The video of the encounter, taken by a friend, showed police officers demanding to know why the couple was in the store so late, demanding he show proof it was his store.
In the video you can hear Khalif argue the only reason officers had shown up was because they saw Black people in the store. Khalif said they were in the store stocking shelves.
The incident lead to a Tiburon Police sergeant stepping down. Shortly after, the city's police chief announced his resignation. Supporters dropped off flowers at Khalif's store "Yema" as others called the store to direct anger at him.
Suddenly the immigrant from Kenya who graduated with a Master's Degree from Dominican University found himself drawn into the thorny firestorm over racial profiling.
The police who showed up at his store said race was not a factor when they stopped to investigate why people were in the store late at night. Khalif has a different take.
"It just means if you're a Black person and if you're a brown person," Khalif said, "you will get harassed anywhere or at any given point."
Khalif's life started out far from the posh bay town of Tiburon. He was born and raised in the slums of Kibera in Kenya, scratching and clawing to make something of himself. His fortunes changed when he got a bit part in the film Lost in Africa which was filmed in the slums. The actress Connie Nielsen who starred in the film, sponsored him to come to the U.S. to live in her Tiburon home while he went to school.
He opened Yema just 35 days before the COVID-19 pandemic shut it and everything else down. But coming from life in the slums, Khalif's instinct was to look for opportunity in challenges.
He and his wife Hawi Awash, a childhood Ethiopian refugee, began raising funds to feed children back home in Kenya and Ethiopia. Even with the store closed, they donated 20% of their online sales to the effort, and launched a crowd-funding campaign to pay for the rest.
They bought groceries and hired chefs to cook for children who were missing meals because the orphanages and boarding schools where they were normally fed closed because of the virus.

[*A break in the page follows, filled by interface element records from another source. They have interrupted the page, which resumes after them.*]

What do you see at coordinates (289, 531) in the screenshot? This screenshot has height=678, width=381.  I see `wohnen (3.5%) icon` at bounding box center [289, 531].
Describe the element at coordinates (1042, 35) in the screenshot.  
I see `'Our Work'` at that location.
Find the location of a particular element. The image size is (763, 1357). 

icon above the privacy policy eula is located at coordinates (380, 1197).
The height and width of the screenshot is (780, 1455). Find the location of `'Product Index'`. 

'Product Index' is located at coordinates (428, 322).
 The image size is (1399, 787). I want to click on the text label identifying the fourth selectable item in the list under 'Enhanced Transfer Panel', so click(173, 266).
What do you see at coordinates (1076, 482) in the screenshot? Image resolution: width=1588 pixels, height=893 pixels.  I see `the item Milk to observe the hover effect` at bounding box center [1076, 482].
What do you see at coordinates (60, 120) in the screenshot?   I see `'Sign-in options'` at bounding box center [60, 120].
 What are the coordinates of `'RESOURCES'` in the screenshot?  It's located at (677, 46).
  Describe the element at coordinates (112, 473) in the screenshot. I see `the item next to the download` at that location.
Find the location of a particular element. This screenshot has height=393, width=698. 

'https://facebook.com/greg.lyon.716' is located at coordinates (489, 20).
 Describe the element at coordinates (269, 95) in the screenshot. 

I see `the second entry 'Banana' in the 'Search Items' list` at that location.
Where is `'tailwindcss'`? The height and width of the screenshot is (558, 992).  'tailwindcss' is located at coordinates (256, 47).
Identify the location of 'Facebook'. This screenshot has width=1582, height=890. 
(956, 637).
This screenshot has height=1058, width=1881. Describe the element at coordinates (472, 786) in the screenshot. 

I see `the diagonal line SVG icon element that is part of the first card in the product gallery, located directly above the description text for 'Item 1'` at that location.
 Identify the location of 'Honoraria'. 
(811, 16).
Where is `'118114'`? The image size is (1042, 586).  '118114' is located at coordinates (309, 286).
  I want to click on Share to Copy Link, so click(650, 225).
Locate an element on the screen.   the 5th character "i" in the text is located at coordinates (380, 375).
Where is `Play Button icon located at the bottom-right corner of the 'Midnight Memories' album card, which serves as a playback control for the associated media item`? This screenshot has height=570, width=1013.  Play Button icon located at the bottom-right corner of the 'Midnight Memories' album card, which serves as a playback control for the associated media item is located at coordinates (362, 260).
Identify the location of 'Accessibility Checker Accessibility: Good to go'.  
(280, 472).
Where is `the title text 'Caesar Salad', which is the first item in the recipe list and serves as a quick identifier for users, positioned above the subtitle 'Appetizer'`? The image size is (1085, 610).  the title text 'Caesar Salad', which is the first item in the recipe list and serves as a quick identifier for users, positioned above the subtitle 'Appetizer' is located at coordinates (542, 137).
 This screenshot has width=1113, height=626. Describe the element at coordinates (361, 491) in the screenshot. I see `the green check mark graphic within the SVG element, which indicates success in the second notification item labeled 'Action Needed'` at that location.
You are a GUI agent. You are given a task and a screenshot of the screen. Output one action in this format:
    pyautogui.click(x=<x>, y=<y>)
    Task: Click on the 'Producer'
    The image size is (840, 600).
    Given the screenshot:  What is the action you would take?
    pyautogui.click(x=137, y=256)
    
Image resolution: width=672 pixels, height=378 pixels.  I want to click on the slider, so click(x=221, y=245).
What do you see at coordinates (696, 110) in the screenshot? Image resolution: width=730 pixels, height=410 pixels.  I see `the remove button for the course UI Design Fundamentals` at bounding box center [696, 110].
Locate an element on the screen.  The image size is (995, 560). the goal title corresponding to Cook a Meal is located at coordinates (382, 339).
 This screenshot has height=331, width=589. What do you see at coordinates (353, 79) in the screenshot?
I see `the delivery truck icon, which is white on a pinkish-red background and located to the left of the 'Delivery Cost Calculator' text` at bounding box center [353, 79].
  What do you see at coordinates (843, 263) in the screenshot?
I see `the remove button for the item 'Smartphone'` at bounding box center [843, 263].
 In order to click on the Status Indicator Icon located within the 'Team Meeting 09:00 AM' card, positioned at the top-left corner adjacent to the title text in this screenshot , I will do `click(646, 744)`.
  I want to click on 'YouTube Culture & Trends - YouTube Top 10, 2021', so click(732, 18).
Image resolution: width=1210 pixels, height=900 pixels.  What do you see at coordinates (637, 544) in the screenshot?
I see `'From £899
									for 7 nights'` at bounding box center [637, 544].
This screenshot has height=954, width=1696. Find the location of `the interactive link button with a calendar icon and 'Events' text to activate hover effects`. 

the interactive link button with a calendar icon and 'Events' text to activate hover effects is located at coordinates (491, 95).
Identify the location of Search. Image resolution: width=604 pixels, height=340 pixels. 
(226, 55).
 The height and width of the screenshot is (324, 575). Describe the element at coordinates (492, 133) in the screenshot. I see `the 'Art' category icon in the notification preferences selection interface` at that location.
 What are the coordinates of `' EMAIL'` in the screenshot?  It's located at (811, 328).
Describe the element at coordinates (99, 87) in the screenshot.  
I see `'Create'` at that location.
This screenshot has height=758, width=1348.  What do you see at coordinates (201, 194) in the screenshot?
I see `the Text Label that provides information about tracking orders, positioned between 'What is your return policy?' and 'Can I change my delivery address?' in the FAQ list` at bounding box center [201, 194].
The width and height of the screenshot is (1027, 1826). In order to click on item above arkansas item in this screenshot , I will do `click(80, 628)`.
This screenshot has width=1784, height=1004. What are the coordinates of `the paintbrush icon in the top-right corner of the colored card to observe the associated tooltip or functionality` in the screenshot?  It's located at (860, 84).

"We were distributing about 800 meals a day," Awash said. "That’s a lot of people and that’s a lot of kids."
When the demonstrations over Floyd's death sprung up across the nation, the couple found themselves joining the protesters emotional ranks. When protesters marched in front of Khalif's store in Tiburon, they joined the physical ranks as well. The outrage over Floyd's reached all the way to the Kibera slums where there was a march and a large mural of Floyd.
Although it seemed those kind of outrages people were marching for didn't reach the affluent streets of Tiburon, there were the police at his door that August night, demanding he prove he was the owner of his own store.
The incident rubbed against the grain of Khalif's clothing designs which feature 16th century Ethiopian symbols and characters expressing love, good vibes and protection. Even the tagline for his brand reads "good, joyful, human."
On a day last week, Khalif stood in his Yema store which has since re-opened for in-person shopping. Smoke from nearby wildfires hung like fog as he talked enthusiastically about his next designs -- hoping to put the now-well publicized incident with the police behind him. Despite the smoke, the future appearing in his vision seemed clear and framed with blue skies.
"Going back where I grew up" he said, "it gives you that perspective."